Slavko the vege and fruit man dies
One of New Plymouth’s most loved and enterprising home gardeners has died.
Slavko Nikolovski, 83, was found dead by neighbours in his Morley St home last weekend.
The Macedonian-born man, who moved to New Zealand about 43 years ago to pursue his engineering career, was well known in the city for his wide smile and semi-commercial fruit and vegetable growing operation.
Nikolovski would often be seen on his bicycle wearing a distinctive op-shop white bike helmet as he avoided the traffic on one of New Plymouth’s busy one-way thoroughfares.

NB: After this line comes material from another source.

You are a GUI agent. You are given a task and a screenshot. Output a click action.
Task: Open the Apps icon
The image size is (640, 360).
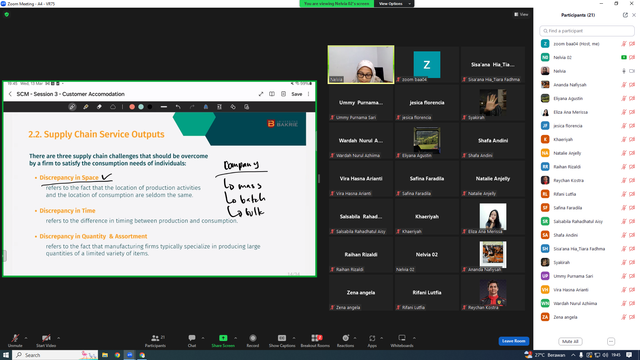(372, 338)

A basket would often be perched on the back of the bike, containing homegrown vegetables he would sell at markets.
In an interview with Stuff in 2016 Nikolovski explained how he had made the transition from a career in engineering to fruit and vegetable growing.
Soon after buying his inner city property in Morley St, Nikolovski got to work transforming the backyard into an elaborate vegetable patch.
The small grassed area behind the house soon gave way to raised beds of tomatoes, chillies, capsicums, broccoli and cauliflowers, all intersected by tidy paved walkways.
Between the house and the garden was a roomy glasshouse where he picked succulent red and green grapes from the overhanging vines.
But the long hours tending to his vegetables paid dividends as abundant produce was enough to feed himself and sell to others at farmer’s markets and later from a stall at his home.
He built a small shed and relied on people’s honesty to leave the correct amount of money for any of the vegetables they bought.
At the time, Nikolovski, whose business cards said ‘‘grow with love’’, told Stuff he never sold the vegetables to make money – it was only for the enjoyment of producing something with his own hands, and to feed the community.
Nor did he expect payment on the spot as a handwritten note he left for shoppers in the shed read: ‘‘If you have no money or not enough to pay full price, you are welcome to still enjoy my vegetables. Take what you need.’’
Nikolovski, who had no close family in New Zealand, will be remembered affectionately as one of New Plymouth’s characters by those who knew him.